I think you are right about the object: the atac.var does not have genes in var_names Screen Shot 2022-02-23 at 7 19 21 PM

This is the structure of the object, if helps. Screen Shot 2022-02-23 at 7 19 07 PM

Should I read the file differently?

Thanks!

Raselel avatar Feb 23 '22 19:02 Raselel

Hey @Raselel, to get back on this, I wasn't able to reproduce it on several scATAC-seq / multiome datasets. Was this issue resolved in any way? If not, should we figure out a way to share a portion of this dataset with us so that we can debug it?

gtca avatar Apr 26 '22 13:04 gtca

I had this same bug when I had an ATAC anndata object where I removed the "-1" from the end of the barcodes within adata.obs.index (i.e. barcode name AAACAGCCAACTAACT-1 changed to AAACAGCCAACTAACT). Adding back in the "-1" to the names in adata.obs.index fixed the problem.

connersk avatar Jan 18 '23 15:01 connersk

Thanks, @connersk, we'll try to reproduce that and fix it!
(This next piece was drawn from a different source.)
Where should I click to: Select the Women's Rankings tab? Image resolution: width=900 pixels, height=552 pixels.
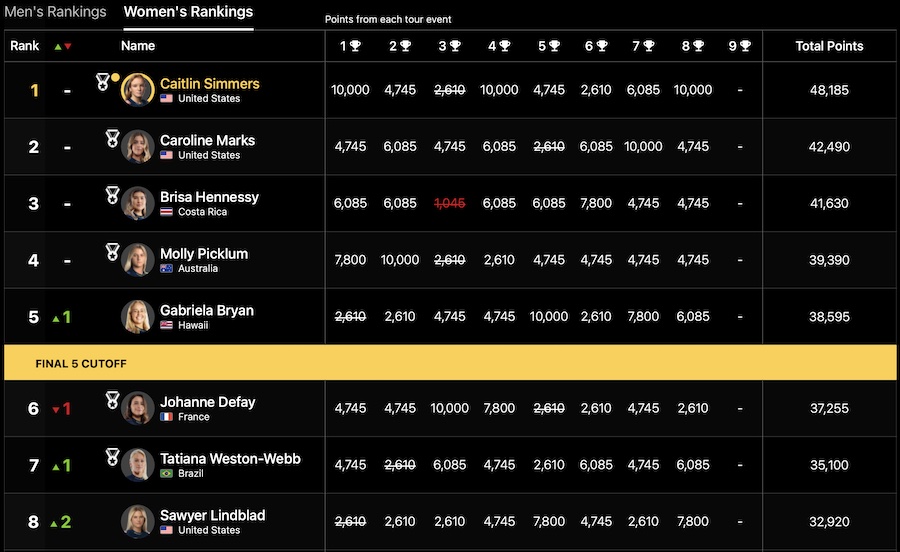tap(188, 12)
gtca avatar Jan 18 '23 15:01 gtca

Indeed, the reason seems to have been that the cell identifiers were renamed. The fragments file contains cell identifiers as well, and together with the ones in the in-memory object, those are used to link fragment -> cell information.

The solution for this is already implemented however: functions such as ac.pl.fragment_histogram and ac.tl.nucleosome_signal have the barcodes parameter. Generally, it makes sense to keep the original barcode in the metadata, and with barcodes="orig_barcode" it can be used for fragments-related functionality.

This will be available for all the functions operating on fragments in the next versions.

gtca avatar Jan 29 '23 20:01 gtca